Flüchtlinge:Grenzerfahrung in Freilassing

Züge haben Stunden Verspätung. Innerhalb kürzester Zeit sammeln sich Hunderte Flüchtlinge in dem bayerischen Grenzort. Wo und wie lange sie hier bleiben können, ist unklar.

Reportage von Nadia Pantel, Freilassing

Aus dem Lautsprecher des Intercity knarzt ein erstaunliches Wort: Völkerwanderung. "Wegen der Völkerwanderung in Europa hat unser Zug 30 Minuten Verspätung." An den euphemistischen Begriff "Personenschaden", wenn jemand versucht hat, sich auf den Schienen das Leben zu nehmen, ist man schon gewöhnt. Aber "Völkerwanderung", als Bezeichnung für verzweifelte Flüchtlinge auf den Gleisen ist neu. "Welche Völker meint der denn?", fragen Teenager auf Klassenfahrt in Richtung Salzburg. In die Sichtung der von den Eltern gepackten Lunchboxen platzt die Tagespolitik. "Wahrscheinlich unsere Klasse," sagt die, die in der Gruppe für Witze zuständig ist. "Also, Flüchtlinge kann der nicht meinen, von denen will doch keiner zurück in den Süden." Nicken und weiteres Inspizieren von Muffins und Tetrapacks.

Doch genau das ist die große Frage an diesem Tag, auf dem Weg zu dieser Grenze, die eigentlich nur noch ein freundlich grüßendes Schild für Bergurlauber war und auf einmal, 30 Jahre nach Schengen, wieder geschlossen ist: Gelten die Regelungen von Dublin III wieder? Müssen Flüchtlinge zurück nach Österreich? Gar nach Ungarn? Italien?

250 Menschen sammeln sich innerhalb von zehn Minuten

Von Deutschland nach Österreich haben an diesem Montagmorgen die Züge Verspätung, weil Flüchtlinge, in ihrer Hoffnung nach München zu kommen, die Gleise entlanglaufen. Von Österreich nach Deutschland wiederum haben die Züge Stunden Verspätung, weil die Polizei die Anweisungen des deutschen Innenministers durchführt: Grenzkontrolle.

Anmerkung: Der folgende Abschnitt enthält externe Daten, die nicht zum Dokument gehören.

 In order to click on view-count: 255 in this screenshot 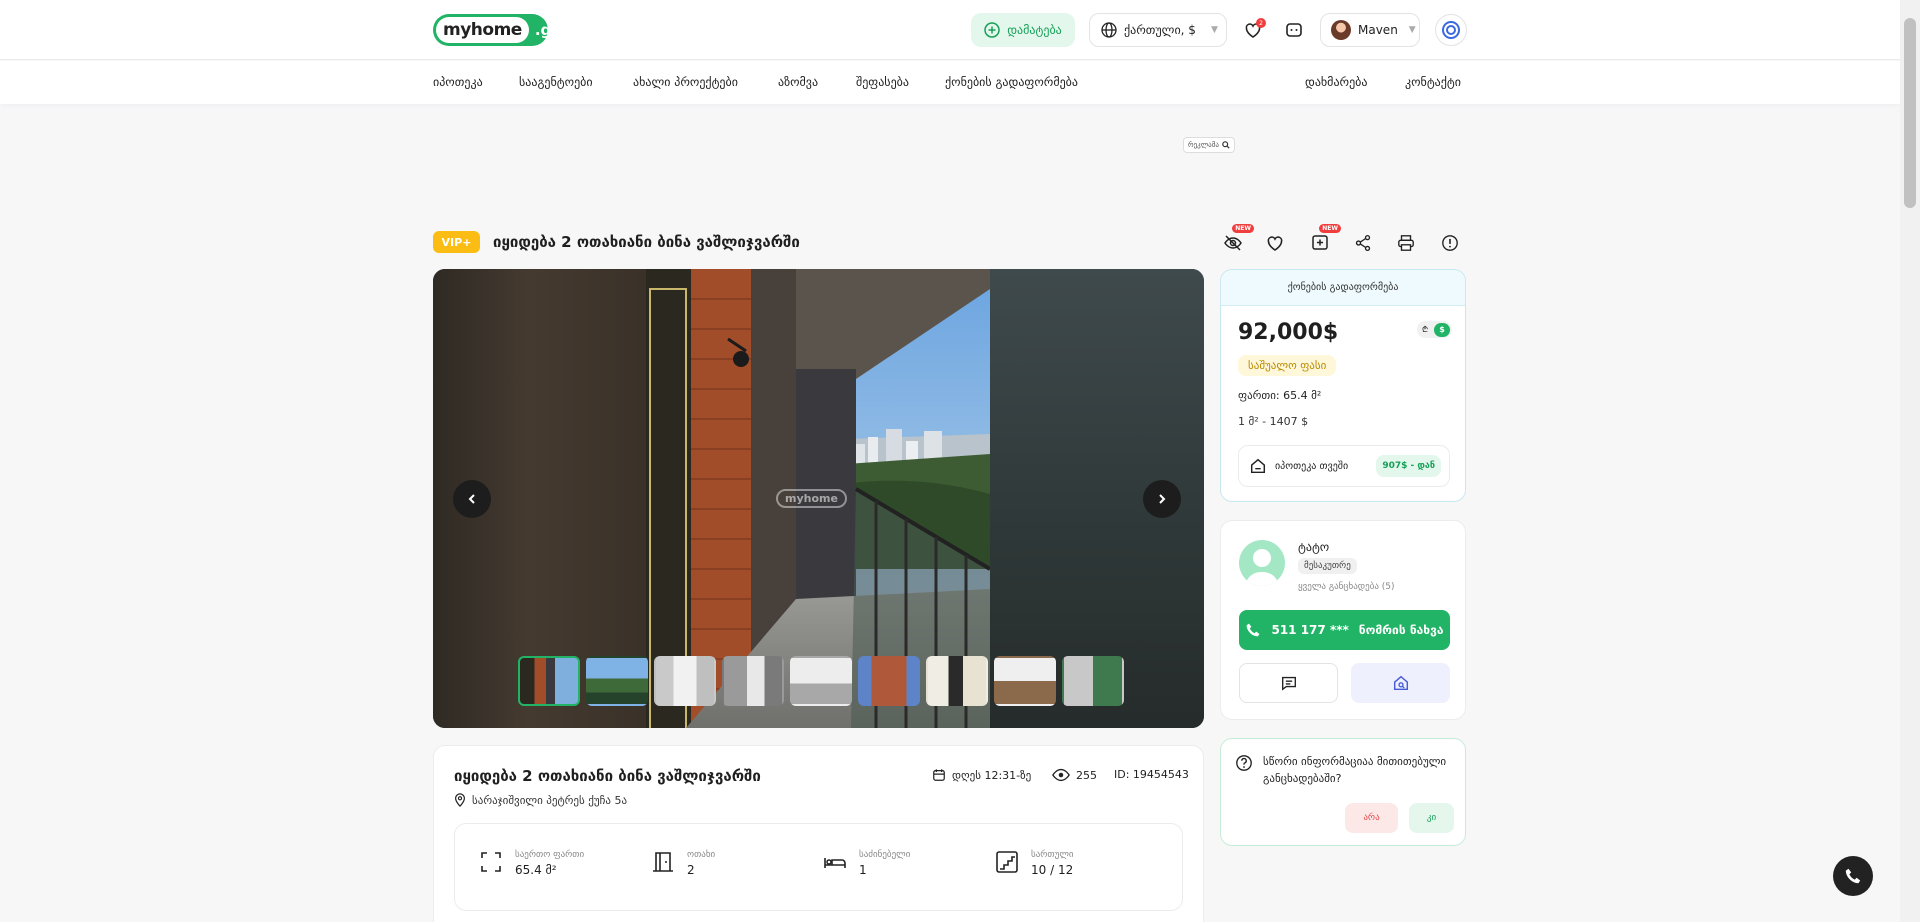, I will do `click(1074, 775)`.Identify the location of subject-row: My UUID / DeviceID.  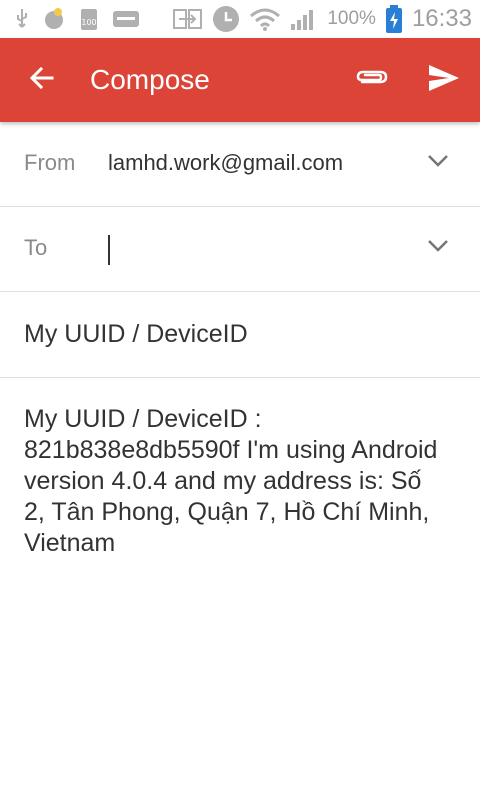
(240, 335).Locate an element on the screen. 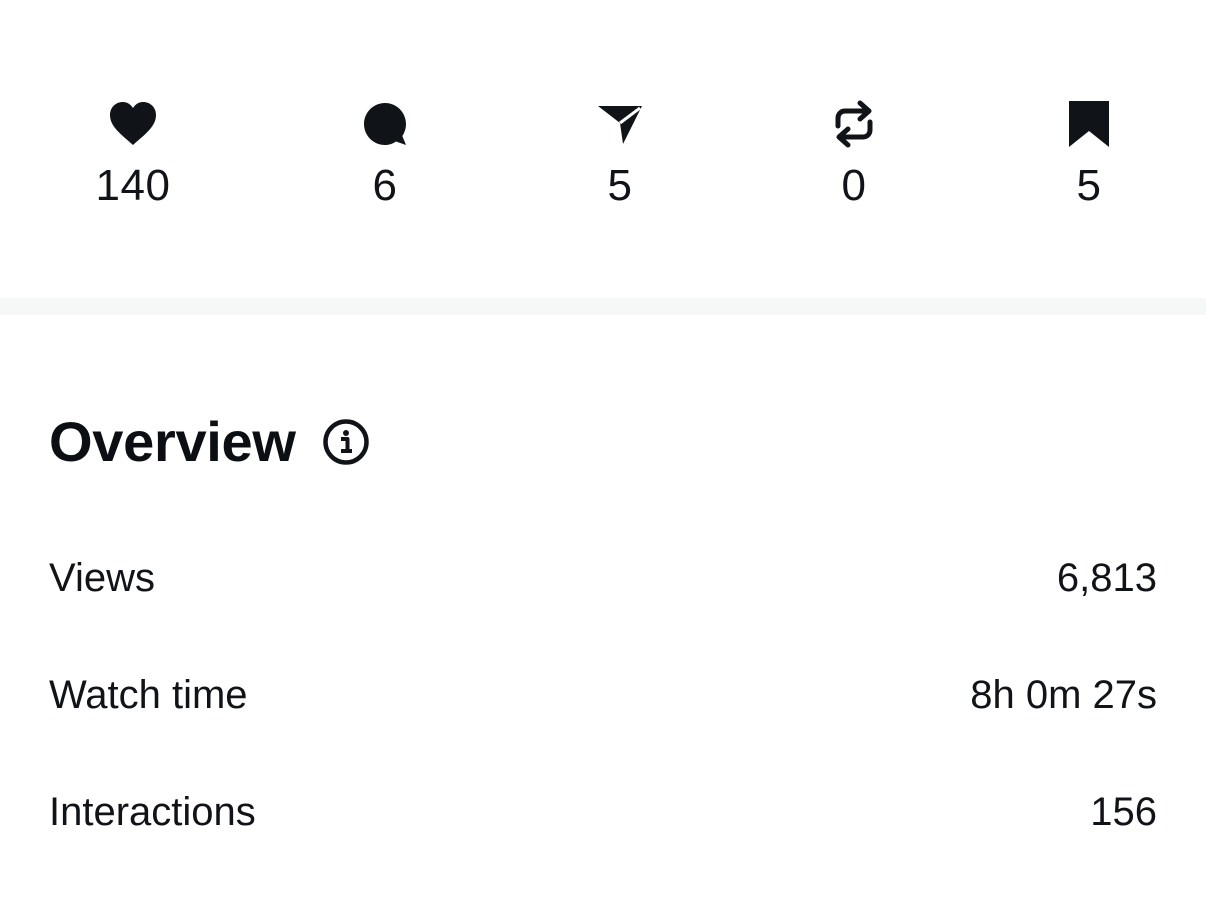 This screenshot has width=1206, height=904. metric-value: 156 is located at coordinates (1124, 812).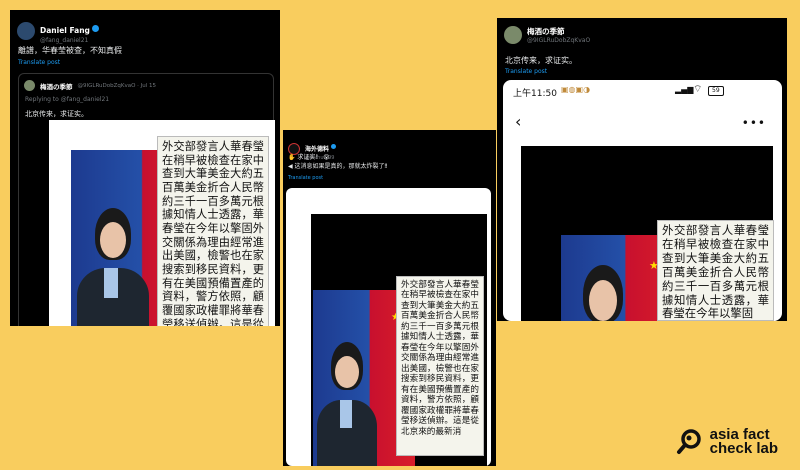 The image size is (800, 470). I want to click on post-text: 北京传来，求证实。, so click(541, 60).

Um kurz nach elf Uhr morgens erreicht ein Railjet aus Wien den kleinen Bahnhof von Freilassing. Dort parken Dutzende blaue Mannschaftswagen der Polizei und kurz darauf fahren leere Reisebusse vor. Wer kein Visum hat und sich nicht als Bürger des Schengen-Raums ausweisen kann, wird hier, am ersten Halt in Deutschland aus dem Zug geholt. Es dauert nur zehn Minuten und auf dem Bahnsteig sammeln sich 250 Menschen, die von der Polizei hinter ein weiß-rotes Absperrband gewiesen werden. Wer die Hand hebt, wird zu einem kleinen Toiletten-Häuschen eskortiert.

Das Wort "Chaos" gehört zum Standardvokabular

Ein paar Menschen beginnen Isomatten auszubreiten, andere hängen sich bunt gemusterte Decken um die Schultern, die sie bei ihrer Ankunft in Österreich in die Hand gedrückt bekamen. Woher die Menschen jeweils kommen, will die Polizei noch nicht sagen. Eine Irakerin, die in Freilassing lebt, läuft zufällig vorbei und bietet Übersetzungshilfe an, "weil ich auf einmal Arabisch gehört habe." Sie redet mit ein paar Grüppchen, mit Frauen, Kindern und Männern, dann sagt sie: "Die meisten kommen hier aus Syrien." Insgesamt 500 Flüchtlinge warten den Vormittag über, bis sie gegen 13 Uhr mit Bussen zur polizeilichen Registrierungsstelle im 1,5 Kilometer entfernten Piding gefahren werden.

Ein paar Kinder haben hohes Fieber, sie werden direkt zum Rettungswagen des Roten Kreuzes getragen. "Viele, die ankommen, haben zurzeit Durchfallerkrankungen", sagt der Einsatzleiter der Sanitäter. Sie warten darauf, dass die Turnhalle der Realschule freigegeben wird, damit sie Feldbetten aufstellen können. Bis zu 1000 Menschen, heißt es, könnten in Freilassing übernachten, aber noch ist weder klar wo genau, noch wie lange. Das Wort "Chaos" gehört hier zum Standardvokabular.